[Stated exercise]
Could you convert the records from the line with "Where should I click to: Click the Overview" up to and including the line with "Click the bottom-left" into a JSON list of strings, one string per line, with blank lines omitted?

[Recorded data]
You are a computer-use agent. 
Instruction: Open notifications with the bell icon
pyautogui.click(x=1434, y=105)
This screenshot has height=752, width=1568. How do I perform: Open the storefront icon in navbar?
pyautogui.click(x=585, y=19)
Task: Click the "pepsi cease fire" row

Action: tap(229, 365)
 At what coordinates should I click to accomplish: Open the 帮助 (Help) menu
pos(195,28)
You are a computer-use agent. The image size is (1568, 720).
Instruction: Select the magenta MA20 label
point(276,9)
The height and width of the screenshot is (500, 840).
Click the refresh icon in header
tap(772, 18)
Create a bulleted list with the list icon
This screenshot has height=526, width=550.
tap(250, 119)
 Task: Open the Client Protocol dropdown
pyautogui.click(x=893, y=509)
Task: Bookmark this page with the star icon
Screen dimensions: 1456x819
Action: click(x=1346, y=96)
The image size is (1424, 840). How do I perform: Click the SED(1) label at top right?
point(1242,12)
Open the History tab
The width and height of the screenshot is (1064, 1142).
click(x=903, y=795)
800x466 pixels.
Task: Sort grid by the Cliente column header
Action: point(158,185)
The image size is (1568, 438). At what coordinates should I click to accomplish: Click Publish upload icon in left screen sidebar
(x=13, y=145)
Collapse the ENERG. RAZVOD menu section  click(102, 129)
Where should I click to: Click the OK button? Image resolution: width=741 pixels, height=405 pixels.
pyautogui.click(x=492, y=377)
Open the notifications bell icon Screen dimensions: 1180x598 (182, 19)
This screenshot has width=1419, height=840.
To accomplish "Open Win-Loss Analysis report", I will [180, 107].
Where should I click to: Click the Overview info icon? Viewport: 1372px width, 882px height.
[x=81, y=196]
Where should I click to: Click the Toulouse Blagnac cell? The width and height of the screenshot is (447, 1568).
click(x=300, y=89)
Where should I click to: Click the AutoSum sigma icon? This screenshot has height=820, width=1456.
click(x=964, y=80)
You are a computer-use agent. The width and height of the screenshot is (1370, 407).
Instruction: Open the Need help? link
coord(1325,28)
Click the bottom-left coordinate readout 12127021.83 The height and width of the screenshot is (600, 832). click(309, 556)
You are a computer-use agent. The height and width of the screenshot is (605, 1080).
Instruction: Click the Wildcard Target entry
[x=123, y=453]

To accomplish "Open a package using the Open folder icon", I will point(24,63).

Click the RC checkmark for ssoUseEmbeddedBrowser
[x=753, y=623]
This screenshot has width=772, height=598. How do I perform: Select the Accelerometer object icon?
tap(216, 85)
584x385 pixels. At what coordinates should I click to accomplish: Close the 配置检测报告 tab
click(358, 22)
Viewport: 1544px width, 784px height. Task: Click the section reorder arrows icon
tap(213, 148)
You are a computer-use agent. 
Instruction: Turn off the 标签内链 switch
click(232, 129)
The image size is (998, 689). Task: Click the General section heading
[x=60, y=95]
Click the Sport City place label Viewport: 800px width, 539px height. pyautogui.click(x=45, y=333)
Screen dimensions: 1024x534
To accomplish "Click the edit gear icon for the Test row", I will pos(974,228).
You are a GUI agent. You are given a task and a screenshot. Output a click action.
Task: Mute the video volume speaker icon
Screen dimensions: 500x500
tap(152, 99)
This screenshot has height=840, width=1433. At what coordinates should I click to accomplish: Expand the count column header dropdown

[Solution]
[
  "Where should I click to: Click the Overview info icon? Viewport: 1372px width, 882px height.",
  "[x=81, y=196]",
  "Where should I click to: Click the Toulouse Blagnac cell? The width and height of the screenshot is (447, 1568).",
  "click(x=300, y=89)",
  "Where should I click to: Click the AutoSum sigma icon? This screenshot has height=820, width=1456.",
  "click(x=964, y=80)",
  "You are a computer-use agent. The width and height of the screenshot is (1370, 407).",
  "Instruction: Open the Need help? link",
  "coord(1325,28)",
  "Click the bottom-left coordinate readout 12127021.83 The height and width of the screenshot is (600, 832). click(309, 556)"
]